Abstract Background and Aims The aim of the study is to investigate the incidence and risk factors of hypertension (HT) and chronic kidney disease (CKD) in patients who had hematopoietic stem cell transplantation (HSCT) during their childhood. Method Patients who had HSCT between January 2010-2019 with a minimum follow-up period of 6 months were included in the study. Data regarding renal complications were collected from the medical records of the patients. Guidelines of European Society of Hypertension (ESH) and American Academy of Pediatrics (APA) were used for the evaluation of hypertension. 24-hr ambulatory blood pressure monitoring (ABPM) was performed in children older than 5 years of age (68 patients). Ambulatory hypertension is diagnosed when systolic and/or diastolic blood pressure (BP) load is higher than 25%. Ambulatory prehypertension is diagnosed when mean systolic and/or diastolic BP is less than 95th percentile with systolic and/or diastolic BP load higher than 25%. Results A total of 72 patients (41 males and 31 females) were included in the study. The mean age of the patients at last visit was 10.8±4 years.
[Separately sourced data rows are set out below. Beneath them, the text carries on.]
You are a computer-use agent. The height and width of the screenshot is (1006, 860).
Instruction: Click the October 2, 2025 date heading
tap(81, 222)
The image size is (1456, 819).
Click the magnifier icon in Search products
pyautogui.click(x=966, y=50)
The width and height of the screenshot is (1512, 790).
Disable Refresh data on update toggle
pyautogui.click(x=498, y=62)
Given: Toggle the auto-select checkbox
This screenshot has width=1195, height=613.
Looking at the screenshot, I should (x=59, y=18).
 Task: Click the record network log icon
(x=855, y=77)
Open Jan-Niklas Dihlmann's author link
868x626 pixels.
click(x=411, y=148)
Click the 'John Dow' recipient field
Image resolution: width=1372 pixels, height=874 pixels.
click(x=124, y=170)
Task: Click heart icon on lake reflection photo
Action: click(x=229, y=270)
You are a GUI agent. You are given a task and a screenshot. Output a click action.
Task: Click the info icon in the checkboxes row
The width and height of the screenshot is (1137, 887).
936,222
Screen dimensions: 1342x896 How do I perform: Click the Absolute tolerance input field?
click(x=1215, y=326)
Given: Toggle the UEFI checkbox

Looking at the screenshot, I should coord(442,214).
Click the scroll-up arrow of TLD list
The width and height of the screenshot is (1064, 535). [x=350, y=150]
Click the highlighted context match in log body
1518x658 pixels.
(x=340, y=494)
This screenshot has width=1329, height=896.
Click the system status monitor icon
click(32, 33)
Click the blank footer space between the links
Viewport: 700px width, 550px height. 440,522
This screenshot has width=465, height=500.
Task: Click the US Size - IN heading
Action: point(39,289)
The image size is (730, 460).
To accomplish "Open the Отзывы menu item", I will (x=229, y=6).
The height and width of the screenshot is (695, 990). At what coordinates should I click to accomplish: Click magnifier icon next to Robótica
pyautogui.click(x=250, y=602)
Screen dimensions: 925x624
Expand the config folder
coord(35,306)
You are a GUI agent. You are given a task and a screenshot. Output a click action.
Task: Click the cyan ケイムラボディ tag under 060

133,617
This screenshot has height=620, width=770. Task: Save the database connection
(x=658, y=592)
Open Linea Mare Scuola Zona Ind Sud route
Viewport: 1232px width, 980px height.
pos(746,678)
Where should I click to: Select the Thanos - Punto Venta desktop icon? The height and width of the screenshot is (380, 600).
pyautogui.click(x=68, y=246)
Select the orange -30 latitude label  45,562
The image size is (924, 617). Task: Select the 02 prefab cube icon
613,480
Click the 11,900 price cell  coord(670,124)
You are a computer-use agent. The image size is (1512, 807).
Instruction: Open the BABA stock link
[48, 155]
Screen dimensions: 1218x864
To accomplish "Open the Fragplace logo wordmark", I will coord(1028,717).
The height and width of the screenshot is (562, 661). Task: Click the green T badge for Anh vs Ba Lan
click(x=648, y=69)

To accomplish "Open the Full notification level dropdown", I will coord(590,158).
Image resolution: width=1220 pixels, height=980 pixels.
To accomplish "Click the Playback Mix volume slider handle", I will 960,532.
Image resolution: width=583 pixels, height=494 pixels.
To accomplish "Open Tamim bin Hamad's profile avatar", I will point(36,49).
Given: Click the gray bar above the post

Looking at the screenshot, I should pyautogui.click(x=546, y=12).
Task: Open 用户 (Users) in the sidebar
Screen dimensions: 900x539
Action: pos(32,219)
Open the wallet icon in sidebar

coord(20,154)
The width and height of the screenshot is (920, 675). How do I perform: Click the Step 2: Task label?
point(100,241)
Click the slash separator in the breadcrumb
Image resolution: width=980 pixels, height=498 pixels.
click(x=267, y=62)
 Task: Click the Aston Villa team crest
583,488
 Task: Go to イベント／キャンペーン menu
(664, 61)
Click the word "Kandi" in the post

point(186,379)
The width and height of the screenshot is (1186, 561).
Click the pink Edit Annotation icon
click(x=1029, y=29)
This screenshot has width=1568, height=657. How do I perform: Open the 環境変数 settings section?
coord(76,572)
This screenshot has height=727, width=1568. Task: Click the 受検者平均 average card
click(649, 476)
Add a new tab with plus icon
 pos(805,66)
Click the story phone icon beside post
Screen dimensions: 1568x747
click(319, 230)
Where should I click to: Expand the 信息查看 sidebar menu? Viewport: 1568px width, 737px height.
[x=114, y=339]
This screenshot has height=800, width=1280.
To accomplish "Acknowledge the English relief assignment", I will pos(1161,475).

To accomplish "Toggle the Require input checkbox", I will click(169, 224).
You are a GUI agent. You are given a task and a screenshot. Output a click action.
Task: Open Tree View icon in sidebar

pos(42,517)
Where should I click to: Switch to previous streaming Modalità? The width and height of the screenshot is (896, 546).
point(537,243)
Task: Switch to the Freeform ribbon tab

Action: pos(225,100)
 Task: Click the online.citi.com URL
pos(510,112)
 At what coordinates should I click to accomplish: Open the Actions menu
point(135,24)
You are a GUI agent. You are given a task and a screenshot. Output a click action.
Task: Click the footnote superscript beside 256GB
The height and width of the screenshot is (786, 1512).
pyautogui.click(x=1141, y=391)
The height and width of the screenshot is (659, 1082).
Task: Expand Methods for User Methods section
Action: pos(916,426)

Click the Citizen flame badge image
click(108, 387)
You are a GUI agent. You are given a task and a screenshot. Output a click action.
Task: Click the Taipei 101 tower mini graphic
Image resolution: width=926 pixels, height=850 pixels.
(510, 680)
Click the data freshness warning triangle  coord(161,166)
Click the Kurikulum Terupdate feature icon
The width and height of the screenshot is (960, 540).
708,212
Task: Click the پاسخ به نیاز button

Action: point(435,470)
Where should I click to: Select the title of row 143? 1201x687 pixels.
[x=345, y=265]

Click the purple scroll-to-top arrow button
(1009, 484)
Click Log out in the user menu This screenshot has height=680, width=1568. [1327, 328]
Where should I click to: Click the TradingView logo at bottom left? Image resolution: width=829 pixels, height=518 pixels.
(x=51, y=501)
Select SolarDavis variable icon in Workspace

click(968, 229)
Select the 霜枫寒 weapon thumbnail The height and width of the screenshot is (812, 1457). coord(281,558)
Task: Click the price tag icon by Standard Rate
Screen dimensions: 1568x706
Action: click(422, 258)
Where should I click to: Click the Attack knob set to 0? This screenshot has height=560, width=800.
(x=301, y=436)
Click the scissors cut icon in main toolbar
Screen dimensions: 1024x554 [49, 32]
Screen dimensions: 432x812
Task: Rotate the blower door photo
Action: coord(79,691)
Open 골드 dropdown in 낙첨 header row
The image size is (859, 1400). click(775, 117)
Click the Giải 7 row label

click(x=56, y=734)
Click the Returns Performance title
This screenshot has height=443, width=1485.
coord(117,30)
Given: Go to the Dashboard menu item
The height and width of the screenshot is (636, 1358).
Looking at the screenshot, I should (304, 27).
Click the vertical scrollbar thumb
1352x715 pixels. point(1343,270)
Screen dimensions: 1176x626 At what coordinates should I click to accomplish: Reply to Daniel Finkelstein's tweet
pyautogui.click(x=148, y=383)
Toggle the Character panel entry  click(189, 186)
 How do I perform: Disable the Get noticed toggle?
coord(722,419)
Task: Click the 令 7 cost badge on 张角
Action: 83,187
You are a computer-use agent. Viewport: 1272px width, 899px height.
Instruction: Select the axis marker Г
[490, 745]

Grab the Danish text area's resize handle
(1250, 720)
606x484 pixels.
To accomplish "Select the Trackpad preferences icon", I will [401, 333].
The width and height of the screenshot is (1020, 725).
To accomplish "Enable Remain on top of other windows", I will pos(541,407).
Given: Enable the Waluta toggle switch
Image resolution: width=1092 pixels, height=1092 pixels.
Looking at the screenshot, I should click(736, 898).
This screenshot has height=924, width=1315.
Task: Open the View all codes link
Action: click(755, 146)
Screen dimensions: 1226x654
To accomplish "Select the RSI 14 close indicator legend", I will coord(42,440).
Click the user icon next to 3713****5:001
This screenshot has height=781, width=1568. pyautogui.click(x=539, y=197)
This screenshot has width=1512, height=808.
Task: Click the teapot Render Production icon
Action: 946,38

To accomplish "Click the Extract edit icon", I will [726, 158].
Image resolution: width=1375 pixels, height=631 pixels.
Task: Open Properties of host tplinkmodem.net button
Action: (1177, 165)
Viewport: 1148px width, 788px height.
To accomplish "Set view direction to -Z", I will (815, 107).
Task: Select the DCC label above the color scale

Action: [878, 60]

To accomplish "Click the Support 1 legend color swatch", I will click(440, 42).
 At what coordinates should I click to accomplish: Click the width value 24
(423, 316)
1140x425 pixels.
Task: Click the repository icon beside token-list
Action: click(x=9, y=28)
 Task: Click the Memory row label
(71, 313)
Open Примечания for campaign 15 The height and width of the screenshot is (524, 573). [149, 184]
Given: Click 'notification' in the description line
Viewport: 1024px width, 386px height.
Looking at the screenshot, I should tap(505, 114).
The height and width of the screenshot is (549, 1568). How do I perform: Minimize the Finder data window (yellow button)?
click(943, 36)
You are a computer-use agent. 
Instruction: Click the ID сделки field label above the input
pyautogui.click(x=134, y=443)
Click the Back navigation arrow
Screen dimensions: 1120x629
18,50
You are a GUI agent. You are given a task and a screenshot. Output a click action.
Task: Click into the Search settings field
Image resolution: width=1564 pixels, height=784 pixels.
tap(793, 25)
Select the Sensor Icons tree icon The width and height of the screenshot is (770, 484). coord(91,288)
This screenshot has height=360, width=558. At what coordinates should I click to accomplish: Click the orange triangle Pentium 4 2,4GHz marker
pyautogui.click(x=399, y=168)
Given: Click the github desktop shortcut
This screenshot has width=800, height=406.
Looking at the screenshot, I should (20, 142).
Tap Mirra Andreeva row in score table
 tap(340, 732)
ABPM revealed ambulatory HT in 6 patients (8.8%) and ambulatory prehypertension in 12 patients (17.6%). Office BP revealed HT in 3 patients (4.2%) and increased BP in four patients (5.6%) according to APA guideline (2017). In cohort, 12 patients with normal office BP (according to APA guideline) had ambulatory prehypertension or hypertension with ABPM. Office BP revealed HT in 1 patient (1.4%) and high-normal BP in 3 patients (4.2%) according to ESH guideline. In cohort, 15 patients with normal office BP (according to ESH guideline) had ambulatory prehypertension or hypertension with ABPM (Table 1). After a mean follow-up period of 4.4±2.5 years, CKD developed in 8 patients (11.1%). Patients with chronic graft-versus-host disease, with HLA-mismatched HSCT and/or transplantation of peripheric or cord blood hematopoietic stem cells had increased risk of CKD (p=0.041, p=0.033 and p=0.002, respectively). Conclusion Patients with HSCT should be regularly followed for the development of HT and ABPM should be used on regular basis. Patients with risk factors should be closely monitored for the development of CKD.